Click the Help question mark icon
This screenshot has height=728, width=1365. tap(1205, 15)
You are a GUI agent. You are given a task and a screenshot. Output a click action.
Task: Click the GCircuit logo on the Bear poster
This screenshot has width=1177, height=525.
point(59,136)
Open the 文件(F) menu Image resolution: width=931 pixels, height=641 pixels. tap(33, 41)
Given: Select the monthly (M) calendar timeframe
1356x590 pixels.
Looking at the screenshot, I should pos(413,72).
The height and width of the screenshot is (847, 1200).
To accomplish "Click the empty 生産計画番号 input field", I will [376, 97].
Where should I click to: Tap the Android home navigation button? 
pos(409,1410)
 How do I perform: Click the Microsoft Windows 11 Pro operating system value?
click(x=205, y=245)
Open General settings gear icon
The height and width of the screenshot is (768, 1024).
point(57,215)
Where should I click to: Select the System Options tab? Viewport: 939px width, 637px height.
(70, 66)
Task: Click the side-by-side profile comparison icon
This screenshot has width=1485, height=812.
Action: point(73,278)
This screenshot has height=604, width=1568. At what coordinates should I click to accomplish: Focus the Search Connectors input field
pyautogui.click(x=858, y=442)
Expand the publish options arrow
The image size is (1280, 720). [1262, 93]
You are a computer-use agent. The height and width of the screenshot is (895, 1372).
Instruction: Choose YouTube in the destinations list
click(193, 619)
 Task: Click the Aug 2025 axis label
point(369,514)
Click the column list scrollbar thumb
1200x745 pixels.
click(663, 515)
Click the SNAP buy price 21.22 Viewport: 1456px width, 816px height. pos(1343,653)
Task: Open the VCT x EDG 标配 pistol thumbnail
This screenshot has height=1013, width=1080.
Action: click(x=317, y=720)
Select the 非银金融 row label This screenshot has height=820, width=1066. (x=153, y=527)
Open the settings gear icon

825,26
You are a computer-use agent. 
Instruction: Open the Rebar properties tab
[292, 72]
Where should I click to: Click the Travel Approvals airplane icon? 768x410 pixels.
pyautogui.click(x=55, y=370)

— ACTIVITY —
Write out exactly the lines from the one with "Select the 非银金融" through the end of the records above, both ends included, and leave out all other lines.

— THE ANSWER —
Select the 非银金融 row label This screenshot has height=820, width=1066. (x=153, y=527)
Open the settings gear icon

825,26
You are a computer-use agent. 
Instruction: Open the Rebar properties tab
[292, 72]
Where should I click to: Click the Travel Approvals airplane icon? 768x410 pixels.
pyautogui.click(x=55, y=370)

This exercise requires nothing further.